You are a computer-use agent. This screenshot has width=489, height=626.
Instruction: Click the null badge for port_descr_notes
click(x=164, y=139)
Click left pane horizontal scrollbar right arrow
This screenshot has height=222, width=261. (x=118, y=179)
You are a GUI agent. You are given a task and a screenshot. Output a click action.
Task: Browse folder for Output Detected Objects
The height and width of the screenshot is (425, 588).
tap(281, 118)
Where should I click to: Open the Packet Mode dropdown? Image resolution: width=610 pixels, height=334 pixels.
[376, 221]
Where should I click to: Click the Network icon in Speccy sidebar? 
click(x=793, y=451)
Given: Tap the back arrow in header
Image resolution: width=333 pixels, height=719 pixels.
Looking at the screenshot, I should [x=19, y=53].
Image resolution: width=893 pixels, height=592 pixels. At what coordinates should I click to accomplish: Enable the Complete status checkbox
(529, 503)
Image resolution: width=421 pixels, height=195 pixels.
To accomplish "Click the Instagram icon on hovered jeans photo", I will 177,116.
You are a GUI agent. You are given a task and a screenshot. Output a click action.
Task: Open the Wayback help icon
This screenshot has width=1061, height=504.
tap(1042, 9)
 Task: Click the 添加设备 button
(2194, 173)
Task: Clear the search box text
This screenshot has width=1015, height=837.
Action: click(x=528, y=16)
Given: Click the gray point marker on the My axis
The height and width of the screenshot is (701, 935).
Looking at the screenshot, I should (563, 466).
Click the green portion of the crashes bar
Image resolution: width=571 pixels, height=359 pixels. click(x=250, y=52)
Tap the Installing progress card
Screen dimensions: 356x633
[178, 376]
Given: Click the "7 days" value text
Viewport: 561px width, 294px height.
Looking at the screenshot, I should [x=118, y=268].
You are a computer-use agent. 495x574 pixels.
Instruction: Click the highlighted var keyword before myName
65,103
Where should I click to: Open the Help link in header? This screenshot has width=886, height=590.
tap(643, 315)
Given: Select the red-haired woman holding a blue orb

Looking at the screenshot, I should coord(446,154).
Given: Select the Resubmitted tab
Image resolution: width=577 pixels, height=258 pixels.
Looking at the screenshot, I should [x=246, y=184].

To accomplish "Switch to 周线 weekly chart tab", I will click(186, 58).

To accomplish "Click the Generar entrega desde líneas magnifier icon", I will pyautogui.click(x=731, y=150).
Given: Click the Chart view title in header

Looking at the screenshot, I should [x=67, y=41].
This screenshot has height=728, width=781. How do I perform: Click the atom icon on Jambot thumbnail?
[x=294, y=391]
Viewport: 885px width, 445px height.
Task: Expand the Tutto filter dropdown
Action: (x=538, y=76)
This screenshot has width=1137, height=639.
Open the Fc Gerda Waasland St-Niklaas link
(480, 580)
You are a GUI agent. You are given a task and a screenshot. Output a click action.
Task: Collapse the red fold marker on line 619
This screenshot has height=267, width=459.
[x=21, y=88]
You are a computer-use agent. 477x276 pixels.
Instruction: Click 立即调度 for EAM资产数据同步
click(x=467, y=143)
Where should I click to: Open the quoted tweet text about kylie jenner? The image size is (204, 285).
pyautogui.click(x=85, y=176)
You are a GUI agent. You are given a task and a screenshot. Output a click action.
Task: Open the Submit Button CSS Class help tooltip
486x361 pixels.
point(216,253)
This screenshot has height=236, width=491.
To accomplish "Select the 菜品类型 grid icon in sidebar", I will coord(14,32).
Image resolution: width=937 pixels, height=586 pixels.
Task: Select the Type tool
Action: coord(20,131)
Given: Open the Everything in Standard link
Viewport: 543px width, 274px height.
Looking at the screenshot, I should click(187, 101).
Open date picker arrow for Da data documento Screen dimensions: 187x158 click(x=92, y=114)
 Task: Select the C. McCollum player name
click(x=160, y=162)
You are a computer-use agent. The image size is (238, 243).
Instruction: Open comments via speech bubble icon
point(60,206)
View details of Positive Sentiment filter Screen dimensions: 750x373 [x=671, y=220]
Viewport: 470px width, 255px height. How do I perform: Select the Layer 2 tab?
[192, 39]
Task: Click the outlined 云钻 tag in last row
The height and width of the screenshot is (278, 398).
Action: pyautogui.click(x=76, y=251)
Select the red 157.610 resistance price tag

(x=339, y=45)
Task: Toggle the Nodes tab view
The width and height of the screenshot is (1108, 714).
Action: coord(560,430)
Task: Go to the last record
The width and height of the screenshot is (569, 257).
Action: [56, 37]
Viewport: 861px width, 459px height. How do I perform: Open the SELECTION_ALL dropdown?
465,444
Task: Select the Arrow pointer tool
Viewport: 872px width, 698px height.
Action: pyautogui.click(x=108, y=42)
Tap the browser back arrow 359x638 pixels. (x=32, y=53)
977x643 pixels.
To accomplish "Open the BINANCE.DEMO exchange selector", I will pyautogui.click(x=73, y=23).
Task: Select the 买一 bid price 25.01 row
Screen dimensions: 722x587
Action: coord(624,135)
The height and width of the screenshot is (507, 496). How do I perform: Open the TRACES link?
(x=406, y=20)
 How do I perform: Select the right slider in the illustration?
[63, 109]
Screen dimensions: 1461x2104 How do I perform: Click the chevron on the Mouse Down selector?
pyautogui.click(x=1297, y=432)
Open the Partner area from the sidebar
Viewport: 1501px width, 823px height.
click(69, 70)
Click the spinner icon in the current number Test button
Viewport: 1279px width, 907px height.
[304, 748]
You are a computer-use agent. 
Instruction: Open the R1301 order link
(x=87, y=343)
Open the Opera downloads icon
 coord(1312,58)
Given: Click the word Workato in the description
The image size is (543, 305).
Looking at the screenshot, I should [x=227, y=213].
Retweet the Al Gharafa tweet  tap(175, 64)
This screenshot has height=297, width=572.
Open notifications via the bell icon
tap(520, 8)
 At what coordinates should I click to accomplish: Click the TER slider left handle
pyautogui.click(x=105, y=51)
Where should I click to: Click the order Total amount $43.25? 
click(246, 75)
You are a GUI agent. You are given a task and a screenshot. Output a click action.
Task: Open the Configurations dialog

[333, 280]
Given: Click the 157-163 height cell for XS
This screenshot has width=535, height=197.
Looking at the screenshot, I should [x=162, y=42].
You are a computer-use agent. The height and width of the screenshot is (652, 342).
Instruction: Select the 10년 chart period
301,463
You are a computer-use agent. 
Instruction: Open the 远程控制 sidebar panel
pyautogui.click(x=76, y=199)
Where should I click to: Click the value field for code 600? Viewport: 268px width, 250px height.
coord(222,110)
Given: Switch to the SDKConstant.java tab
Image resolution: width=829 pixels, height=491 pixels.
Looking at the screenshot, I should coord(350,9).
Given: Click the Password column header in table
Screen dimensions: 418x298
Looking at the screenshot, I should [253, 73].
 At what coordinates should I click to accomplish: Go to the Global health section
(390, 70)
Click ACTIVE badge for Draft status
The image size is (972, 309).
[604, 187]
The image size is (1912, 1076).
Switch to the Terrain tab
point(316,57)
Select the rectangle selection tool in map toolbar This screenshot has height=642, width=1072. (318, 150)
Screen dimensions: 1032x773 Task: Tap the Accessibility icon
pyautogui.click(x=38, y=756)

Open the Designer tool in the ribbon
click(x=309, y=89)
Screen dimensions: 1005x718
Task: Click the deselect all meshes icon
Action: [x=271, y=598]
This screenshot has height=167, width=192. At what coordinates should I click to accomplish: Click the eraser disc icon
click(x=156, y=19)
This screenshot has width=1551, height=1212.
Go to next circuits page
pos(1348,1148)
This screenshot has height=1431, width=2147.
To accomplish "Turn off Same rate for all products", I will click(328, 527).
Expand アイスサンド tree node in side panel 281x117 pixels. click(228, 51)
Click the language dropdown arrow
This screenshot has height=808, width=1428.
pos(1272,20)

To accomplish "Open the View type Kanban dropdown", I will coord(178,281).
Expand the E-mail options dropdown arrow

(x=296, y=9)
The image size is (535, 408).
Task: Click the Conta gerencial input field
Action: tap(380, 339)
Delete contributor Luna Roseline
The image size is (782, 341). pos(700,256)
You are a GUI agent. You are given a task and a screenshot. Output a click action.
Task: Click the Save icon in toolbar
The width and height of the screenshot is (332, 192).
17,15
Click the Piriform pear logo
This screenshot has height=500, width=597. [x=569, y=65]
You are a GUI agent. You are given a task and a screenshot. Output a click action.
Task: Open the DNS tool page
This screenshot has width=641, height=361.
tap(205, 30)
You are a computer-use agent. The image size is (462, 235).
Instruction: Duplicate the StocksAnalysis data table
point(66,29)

* * *

• WHAT THIS TASK INVOLVES
Can you rewrite the entries starting with the line that contains "Where should I click to: Click the Network" and going on through the line that contains "Looking at the screenshot, I should [x=118, y=268].", substituting "search field" for "search box" and keeping everything else the same?

• RESPONSE FOR THIS EXERCISE
Where should I click to: Click the Network icon in Speccy sidebar? 
click(x=793, y=451)
Given: Tap the back arrow in header
Image resolution: width=333 pixels, height=719 pixels.
Looking at the screenshot, I should [x=19, y=53].
Image resolution: width=893 pixels, height=592 pixels. At what coordinates should I click to accomplish: Enable the Complete status checkbox
(529, 503)
Image resolution: width=421 pixels, height=195 pixels.
To accomplish "Click the Instagram icon on hovered jeans photo", I will 177,116.
You are a GUI agent. You are given a task and a screenshot. Output a click action.
Task: Open the Wayback help icon
This screenshot has width=1061, height=504.
tap(1042, 9)
 Task: Click the 添加设备 button
(2194, 173)
Task: Clear the search field text
This screenshot has width=1015, height=837.
Action: click(x=528, y=16)
Given: Click the gray point marker on the My axis
The height and width of the screenshot is (701, 935).
Looking at the screenshot, I should (563, 466).
Click the green portion of the crashes bar
Image resolution: width=571 pixels, height=359 pixels. click(x=250, y=52)
Tap the Installing progress card
Screen dimensions: 356x633
[178, 376]
Given: Click the "7 days" value text
Viewport: 561px width, 294px height.
Looking at the screenshot, I should [x=118, y=268].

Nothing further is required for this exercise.